Easy test - sit down with your legs stretched out in front of you (classic sit and reach position). Flex the quad of the offending knee firmly - does your knee cap move to the outside a little bit? If so, stretching the IT band (most likely) and doing some VMO specific work will probably fix it.

If not, though, I second taking a week or so off and then testing it lightly. Could just be a little too beat up right now.

-Dan


#8

Can't thank you guys enough for the advice so far. It seems to be getting a little better(although I did 2 sets of 25 in Waterburry's QD program like an idiot the day after I hurt it). I didn't get any worse but I'm sure it didnt' help, just plain dumb. Aside from that I'd say it seems to bother me the most when I'm going down stairs, not so much up them. I'll do the test you mentioned killa, and I've been steady icing it.

Once again thanks


#9

When I saw an orthopedic surgeon about my knee (it was also right above the kneecap). He said to do short radius leg extensions from the extended position. Not sure if this may help or you may have something different than me but he said that most knee pain or discomfort can be remedied by those. I still would not discourage at least seeing someone about if because the knee is so complex.


#10

I forgot DO ALOT OF HAMSTRING STRETCHES!! Maybe some SL Deadlifts or something.


#11

I did about the same thing, heavy boxsquats but i turned my knee just alittle bit and it felt weird on the way back up. it hurt but was not to swollen, when it got checked out it was a petla tendon strain, i used ice and heat 15 mins at a time switching back and forth, they recomended not squating(this sucked) for 4 weeks just to let it heal all the way. and message the area often.

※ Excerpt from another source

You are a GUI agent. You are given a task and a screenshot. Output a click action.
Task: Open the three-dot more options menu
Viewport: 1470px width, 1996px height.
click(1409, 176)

good luck, I hope you get better, get stronger, get bigger.


#12

OMG! It's hard not to do any squats or lunges ect. It is feeling better but I really need to give it another solid week to 2 weeks!


#13

It comes down to let it heal for a couple of more weeks or go under the knife, and have the expense and be off of training your lower body for like 6 months and having to start almost completely over. I'll take the couple of weeks.


#14

Wideguy:

I had almost that exact same thing, from the way you describe it at least.
Mine was caused from lack of warm up. When I first felt it I stopped immediately.

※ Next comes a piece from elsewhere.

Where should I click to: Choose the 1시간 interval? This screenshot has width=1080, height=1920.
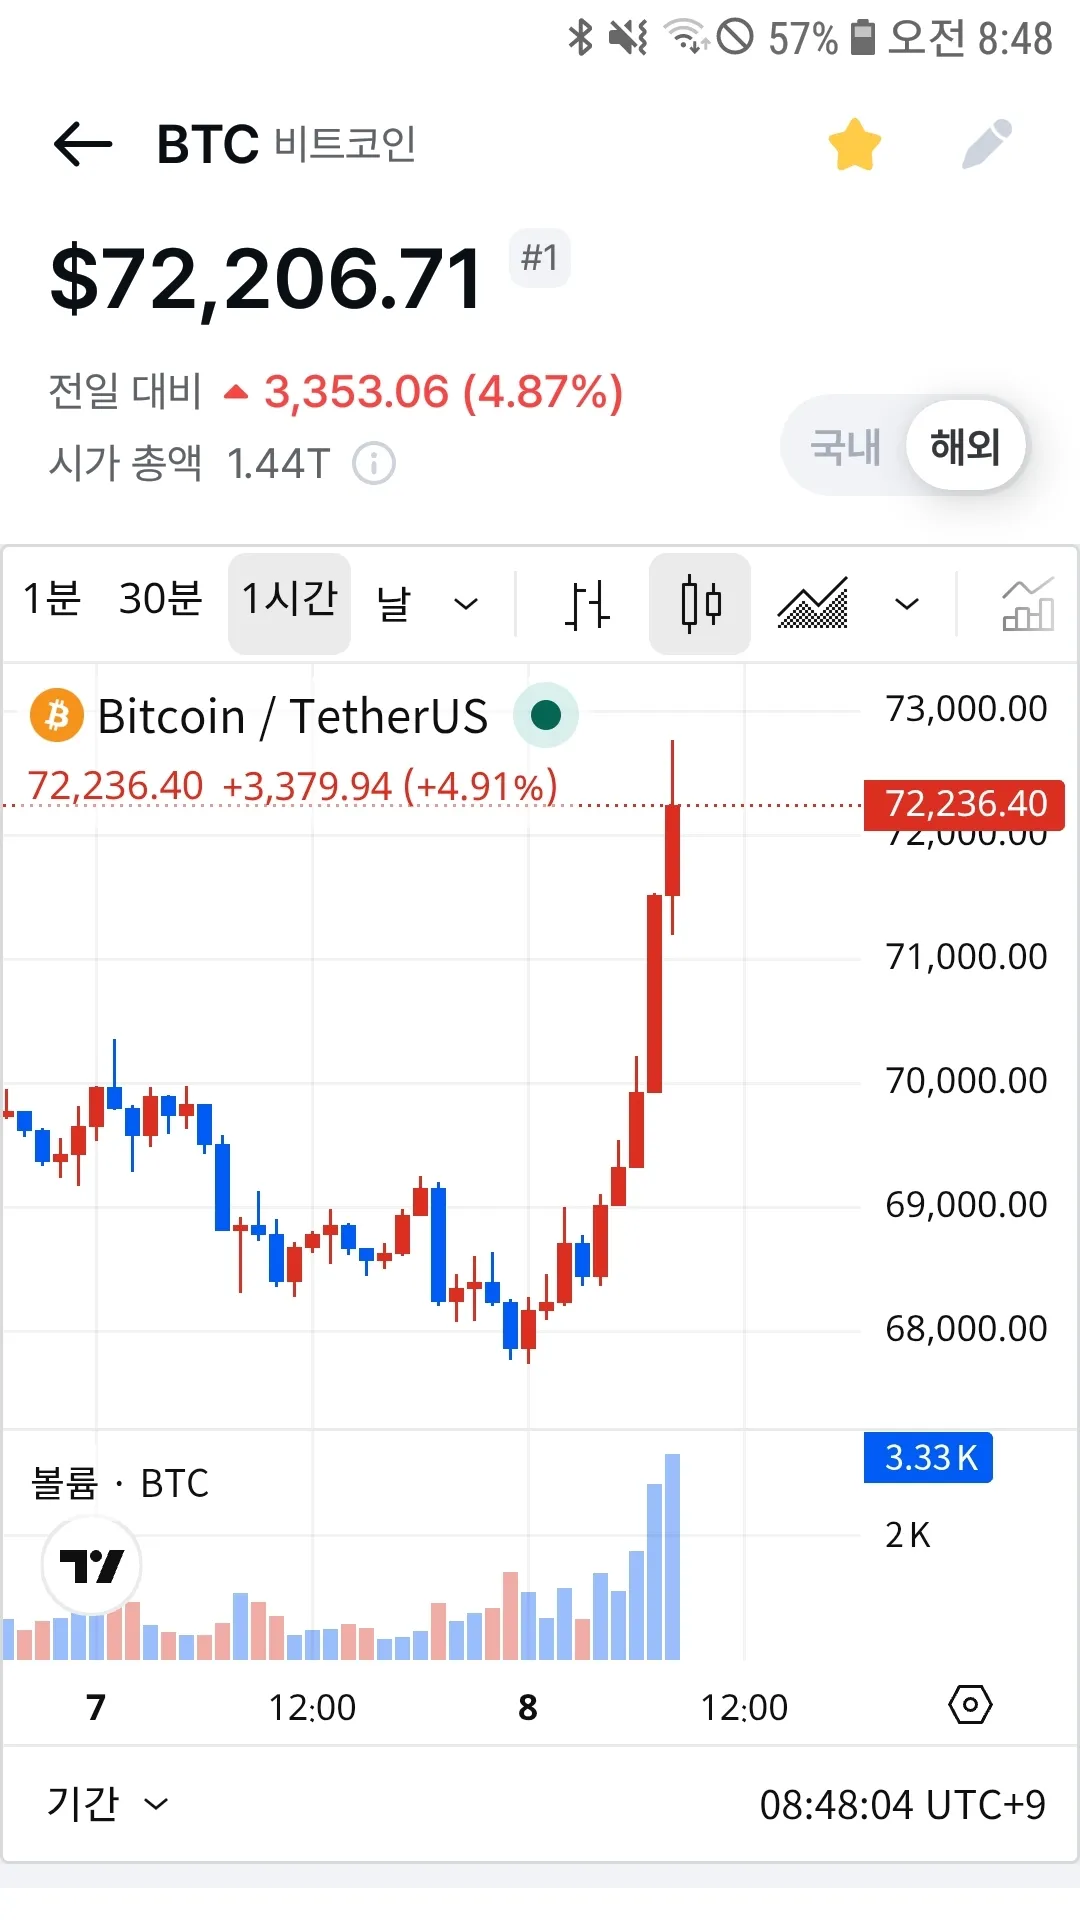pyautogui.click(x=289, y=602)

I then massages the area (above the knee) and put ice on it. Two days later I was ready to go. But before I did any squatting I made sure that I warmed up properly before hand.

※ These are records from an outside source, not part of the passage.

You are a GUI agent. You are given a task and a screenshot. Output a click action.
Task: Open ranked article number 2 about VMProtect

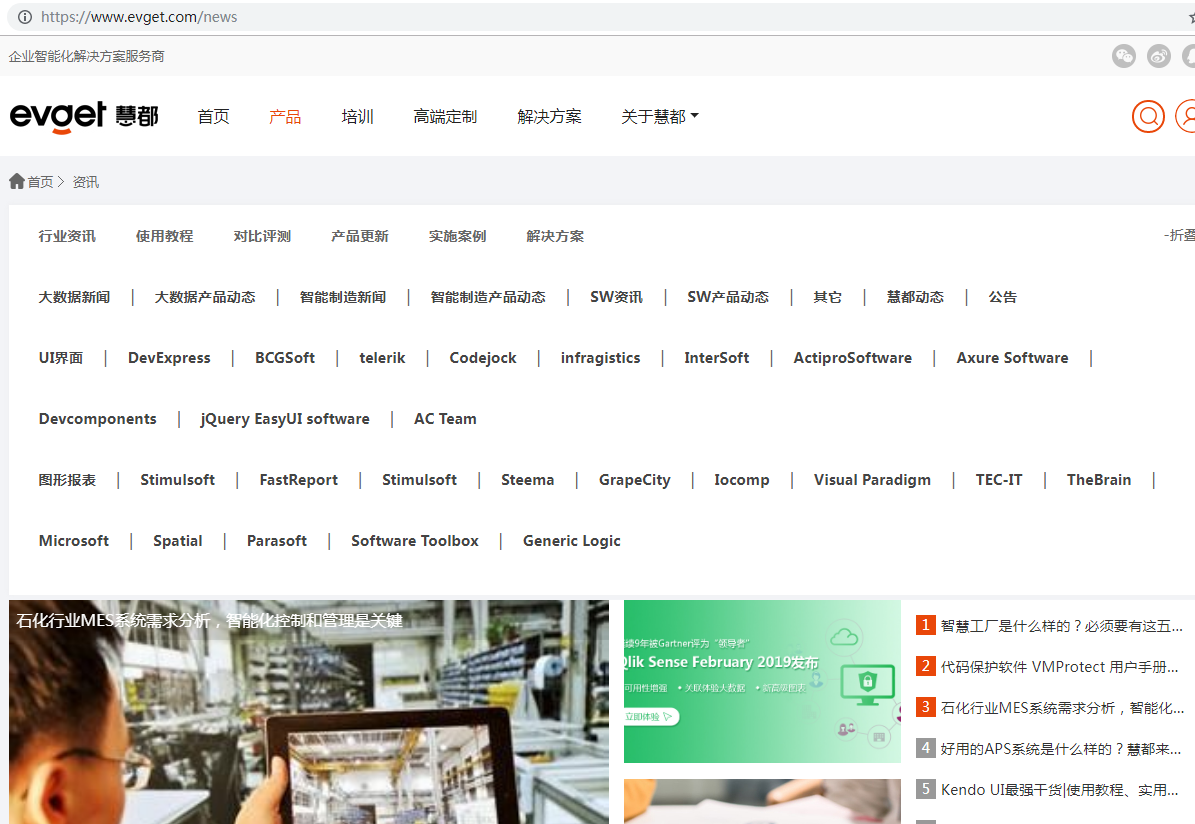click(1060, 667)
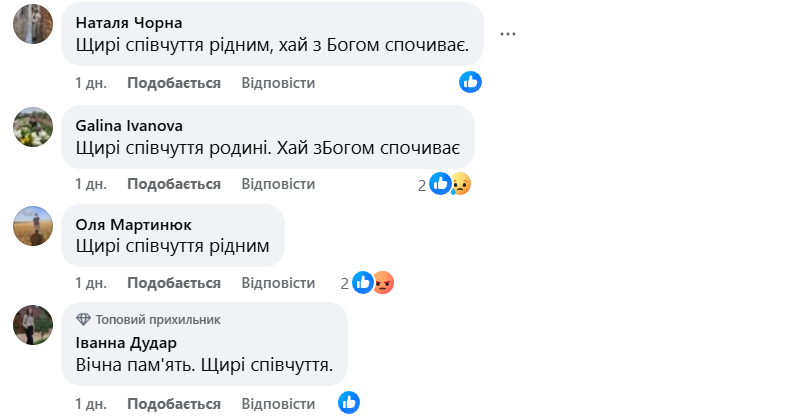
Task: Like Іванна Дудар's comment via Подобається
Action: pos(174,403)
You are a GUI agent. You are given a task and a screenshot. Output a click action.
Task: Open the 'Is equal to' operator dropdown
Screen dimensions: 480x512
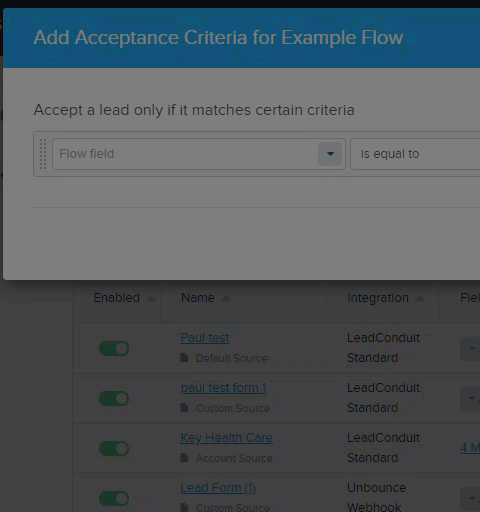(x=415, y=154)
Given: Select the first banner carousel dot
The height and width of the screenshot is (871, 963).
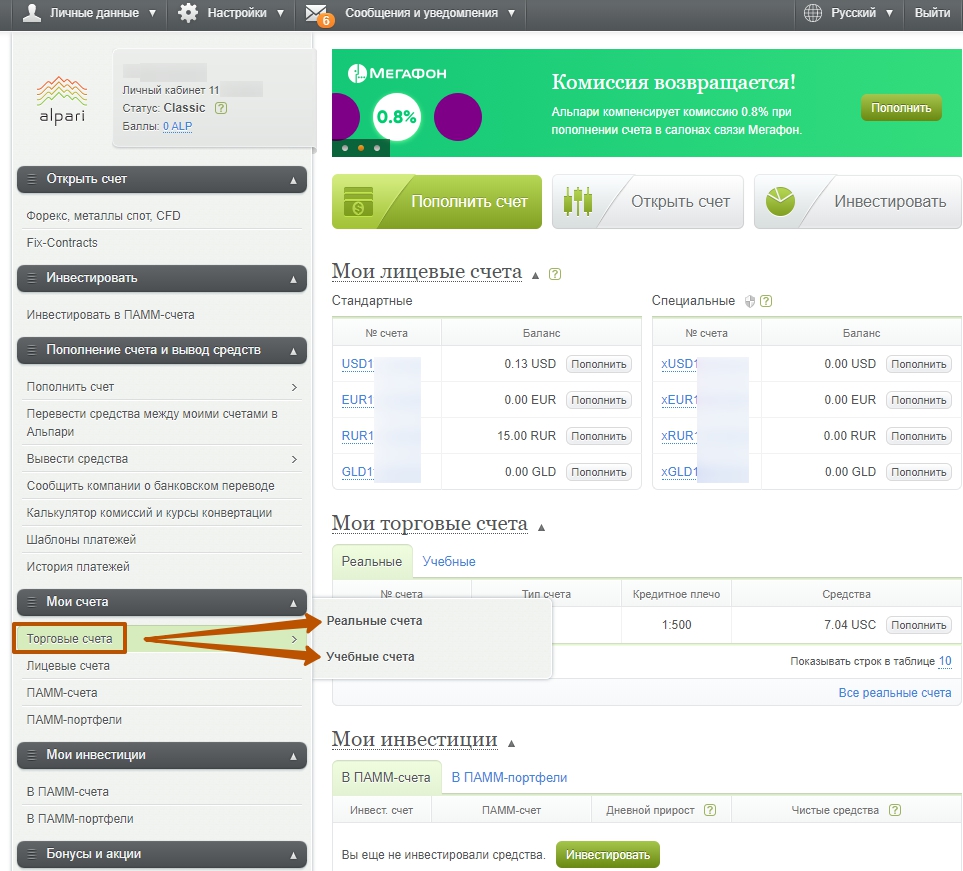Looking at the screenshot, I should click(x=345, y=147).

You see I stopped when I felt something was wrong....but then again I'm smarter than you :slightly_smiling:

(Don't feel you have to get even for that comment.....)


#15

I don't like the number thirteen.

Blow me Zeb :wink: LOL, just kidding. You're right though, with age comes wisdom oldtimer :slight_smile:

However, I'm getting older to. I didn't really warm up as thouroughly as I should have and that was probably the culprit. Thanks again for all the feedback boys.

I love you all!!!!!!!!!!!!!!!!! :slight_smile:


#16

Still kinda achy although I don't think I laid off of it enough. Very difficult not to train legs for so long. However, I think after another week or two thinks should be good.